Così non sarebbe stato se fosse rimasta a vivere negli appartamenti tra i palazzi di Trieste e di Roma, che sono stati la sua casa per molti anni nella prima parte della sua vita.

A Trieste, bambina, era già appassionata di tutto quello che riguardava il mondo della flora e della fauna cittadina, seppure fosse un mondo molto scarno.

Un mese di vacanza dai nonni, in Friuli, sul Carso, bastava a ricaricare la sua sete di conoscenza e osservazione, mentre per il resto dell’anno doveva accontentarsi di alcune uscite mineralogiche in edicola.

L’introduzione del libro

Nell’introduzione è lei stessa a raccontarci la passione per l’osservazione naturale, gli studi, la carriera (non molti sanno che fu la prima regista del programma televisivo Geo, ad esempio).

Alcune scelte di vita, tra le quali quella di vivere in campagna, le hanno permesso “il ritorno a una parte fondamentale di me – la parte innocente, infantile, curiosa, capace sempre di stupirsi e di provare emozioni davanti alla miracolosa ricchezza dell’esistente”.

Nel retro di copertina, e sempre dall’introduzione, leggiamo queste parole che sono come balsamo per ognuno di noi:

“La vita è sempre più forte della morte e, se impariamo a osservarla con mente e cuore aperti, può far germogliare in noi dei semi di speranza, regalandoci lo stupore dell’inatteso e la commozione per la bellezza nascosta che ci vive accanto”.

Un’idea come regalo di Natale

Il libro si presta bene ad essere regalato anche come strenna natalizia.

È perfetto sia per chi è appassionato di piante e animali, ma anche per chi invece ne è completamente digiuno. Forse è addirittura più indicato per chi fa una stressante vita cittadina.

Se letto con calma, matita alla mano, al caldo delle nostre case nel corso dell’inverno, è una coccola inaspettata.

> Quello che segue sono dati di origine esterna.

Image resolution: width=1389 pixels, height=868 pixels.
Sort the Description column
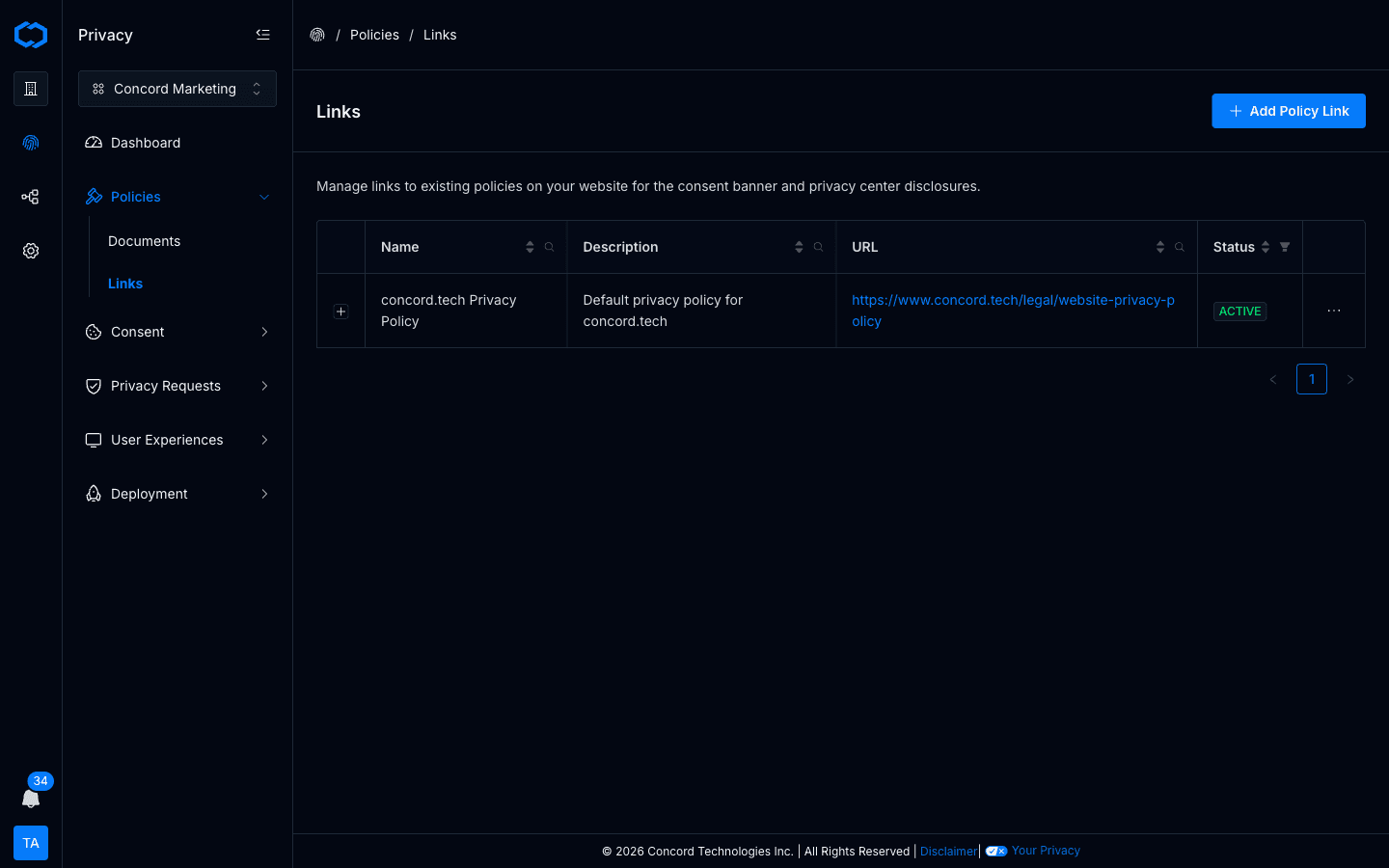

All’esplosione della primavera scommetto che molti avranno poi la curiosità di rileggere certe righe cercando di andare a verificarle nel corso di qualche passeggiata.

Si legge in poco tempo ed alcuni capitoli sono davvero brevi: osservazioni genuine, fugaci e brillanti delle quali soprattutto le giovani generazioni hanno bisogno.

Trasmette curiosità e conoscenze, ma smuove anche riflessioni interessanti sulla nostra natura umana.

La struttura del libro

“Invisibile meraviglia” inizia dalla stagione della primavera, osservando di essa i primi fiori che sbocciano. Lentamente passa al mondo della fauna partendo, ovviamente, dalle rondini e dai balestrucci per poi passare al rospo. Si susseguono così le brevi osservazioni spostando gli occhi (e la testa) dal cielo alla terra e perfino dentro ad uno stagno o sottoterra, conoscendo meglio anche alcuni insetti.

Alcuni capitoli sono poi dedicati alle api, delle quali l’autrice ci aveva già parlato nel suo penultimo romanzo (“Una grande storia d’amore”, Solferino, ne avevamo parlato anche qui) dimostrando una profonda conoscenza, ma anche rispetto e amore per le stesse.

Il concerto primaverile, ampiamente osservato (e ascoltato!), si concluderà con gli “archi” della cicala e del grillo, in piena estate, e, verso il finale, si rifletterà sulla bellezza del foliage dell’autunno e sull’importanza e il senso dell’inverno.

Il cerchio vitale avrà concluso la sua traiettoria e al lettore sembrerà di essere tornato un po’ indietro nel tempo, a quando aveva tempo di fermarsi ad osservare, a quando la noia non solo era concessa, ma perfino largamente – e con indifferenza – elargita, nel periodo infantile.

Un tempo da ritrovare

Ci si poteva perdere nel tragitto di una formica, con costanza si cercava di curare quel passerotto caduto a terra, sul tarassaco si era soffiato più e più volte esprimendo un desiderio (e ignorandone il nome latino). Sapevamo poco, eppure condividevamo tanto di più, con il mondo vegetale e animale.

La meraviglia che ci circondava era, certamente, meno invisibile di quanto lo sia ora.

Grazie Susanna per le tue lezioni di (invisibile) meraviglia!